▶ _Problem_
In the listing below, the answer starts at the line that has "Select 型号002 from the member list" and stops after the line that has "1200x700 pixels."; please repeat that part exactly and nothing more.

▶ _Task data_

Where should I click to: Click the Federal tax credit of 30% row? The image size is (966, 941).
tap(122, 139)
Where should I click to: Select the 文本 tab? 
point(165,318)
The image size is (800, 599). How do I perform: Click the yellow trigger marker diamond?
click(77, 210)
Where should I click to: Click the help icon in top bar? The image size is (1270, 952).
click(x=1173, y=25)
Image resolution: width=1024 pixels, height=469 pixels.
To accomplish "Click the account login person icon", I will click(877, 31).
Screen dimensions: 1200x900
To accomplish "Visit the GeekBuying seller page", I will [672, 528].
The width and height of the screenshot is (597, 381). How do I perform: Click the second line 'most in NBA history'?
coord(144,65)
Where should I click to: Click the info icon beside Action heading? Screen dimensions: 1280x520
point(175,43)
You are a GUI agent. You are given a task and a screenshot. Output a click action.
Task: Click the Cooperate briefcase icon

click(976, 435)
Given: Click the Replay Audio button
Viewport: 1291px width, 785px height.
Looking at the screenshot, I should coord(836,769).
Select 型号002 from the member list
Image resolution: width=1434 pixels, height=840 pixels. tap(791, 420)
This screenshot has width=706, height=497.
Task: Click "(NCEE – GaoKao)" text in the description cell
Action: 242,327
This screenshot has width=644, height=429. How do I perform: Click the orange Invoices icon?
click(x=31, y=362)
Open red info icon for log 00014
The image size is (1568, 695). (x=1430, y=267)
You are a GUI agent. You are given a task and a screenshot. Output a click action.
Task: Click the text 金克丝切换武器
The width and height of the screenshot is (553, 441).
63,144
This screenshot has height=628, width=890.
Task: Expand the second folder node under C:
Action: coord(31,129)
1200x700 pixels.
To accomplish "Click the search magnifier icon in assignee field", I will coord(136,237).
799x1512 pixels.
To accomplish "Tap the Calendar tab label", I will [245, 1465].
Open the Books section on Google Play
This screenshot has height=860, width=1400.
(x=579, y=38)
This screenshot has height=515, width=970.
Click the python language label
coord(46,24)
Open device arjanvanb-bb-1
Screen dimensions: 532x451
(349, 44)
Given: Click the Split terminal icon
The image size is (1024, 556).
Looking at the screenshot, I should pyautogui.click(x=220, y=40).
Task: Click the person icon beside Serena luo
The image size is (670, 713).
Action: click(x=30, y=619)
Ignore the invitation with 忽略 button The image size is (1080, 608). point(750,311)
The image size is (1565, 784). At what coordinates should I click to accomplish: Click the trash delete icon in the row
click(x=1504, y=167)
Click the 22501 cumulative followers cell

▶ _Answer box_
Select 型号002 from the member list
Image resolution: width=1434 pixels, height=840 pixels. tap(791, 420)
This screenshot has width=706, height=497.
Task: Click "(NCEE – GaoKao)" text in the description cell
Action: 242,327
This screenshot has width=644, height=429. How do I perform: Click the orange Invoices icon?
click(x=31, y=362)
Open red info icon for log 00014
The image size is (1568, 695). (x=1430, y=267)
You are a GUI agent. You are given a task and a screenshot. Output a click action.
Task: Click the text 金克丝切换武器
The width and height of the screenshot is (553, 441).
63,144
This screenshot has height=628, width=890.
Task: Expand the second folder node under C:
Action: coord(31,129)
1200x700 pixels.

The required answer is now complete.